Denn wie soll es weitergehen, wenn eine klare Mehrheit von Kammern und Verbänden Plan B ablehnt, so wie es sich abzeichnet? Die ABDA selbst hat Spahns Acht-Punkte-Plan als geschlossenes, nicht verhandelbares Gesamtpaket qualifiziert. Eine Rückkehr zur Forderung nach einem Rx-Versandverbot mit Schmidt als ABDA-Verhandlungsführer wäre ebenso unglaubwürdig wie der Versuch, Plan B doch noch aufzuschnüren. Möglicherweise hilft dann nur noch ein Wechsel an der ABDA-Spitze.
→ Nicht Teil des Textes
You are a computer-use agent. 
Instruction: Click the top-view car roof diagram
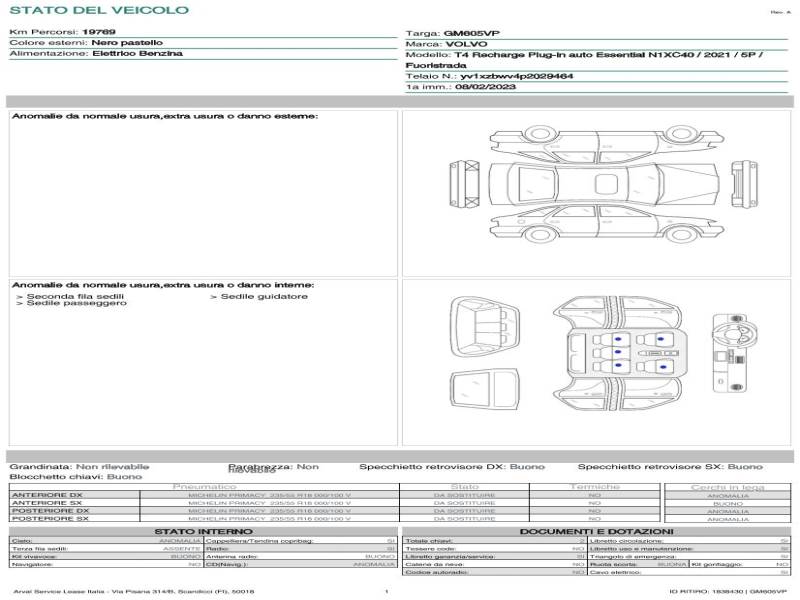pos(604,184)
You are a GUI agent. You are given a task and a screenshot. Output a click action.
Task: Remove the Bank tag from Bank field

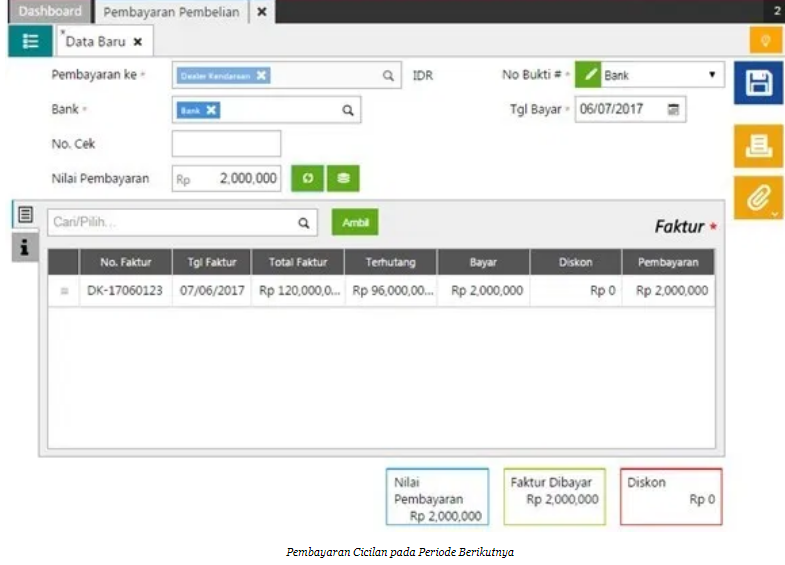[x=211, y=110]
Auch in der Politik richten sich die Augen auf den ABDA-Chef: Zweimal hat er Spahn zur Apothekerschaft mitgebracht, zum Deutschen Apothekertag in München und zur Mitgliederversammlung am 11. Dezember. So etwas gab es noch nie. Spahn hat Kritik einstecken müssen, aber die „Kohlen aus dem Feuer holen muss der ABDA-Präsident selbst“, heißt es in Berlin. Wann endlich bringt er seinen Laden hinter sich, fragt man sich auch dort. Der Rückhalt der ABDA in der Politik schwindet ohnedies.
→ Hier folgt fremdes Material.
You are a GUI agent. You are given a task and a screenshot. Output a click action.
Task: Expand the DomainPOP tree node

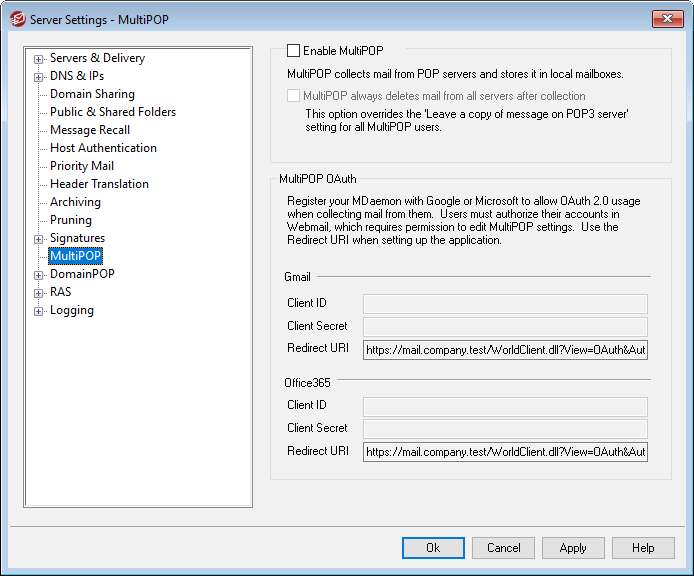tap(39, 275)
Aber was passiert nach einem Nein der ABDA-Mitgliederversammlung? Offen hat Spahn schon in München mit dem 2hm-Gutachten gedroht. Nicht zufällig habe 2hm-Gutachterin Iris an der Heiden bei ihrem Auftritt im Wirtschaftsausschuss des Bundestages Anfang Dezember die Zahl 500 Millionen Euro genannt. Das sei die Summe, die sich die Kassen und Wirtschaftspolitiker dann von den Apothekern holen wollten.
Schmidt steht unter Druck, das ist dem ABDA-Präsidenten bewusst. Bereits bei der turnusmäßigen Mitgliederversammlung im Sommer verpassten Kammern und Verbände Schmidt einen Warnschuss und forderten eine Nullrunde für den nächsten Haushalt. Es brodelt schon lange in der ABDA. Die Berliner Zentrale fordere von Kammern und Verbänden immer mehr Geld und hülle sich zugleich zu wichtigen politischen Fragen in Schweigen, hieß es im Sommer: „Die Politik der Nullinformation können wir uns nicht länger gefallen lassen. Niemand weiß, was die ABDA in Berlin tut.“
„Die Hinterzimmerpolitik ist gescheitert“, stellt jetzt ein Kammerpräsident fest. Das Fass sei übergelaufen. Es gibt also viel zu besprechen am 17. Januar. Die Mitgliederversammlung im Sommer sei seine schwierigste gewesen, räumte Schmidt am Abend des 28. Juni ein. Jetzt dürfte es noch spannender für den ABDA-Präsidenten werden.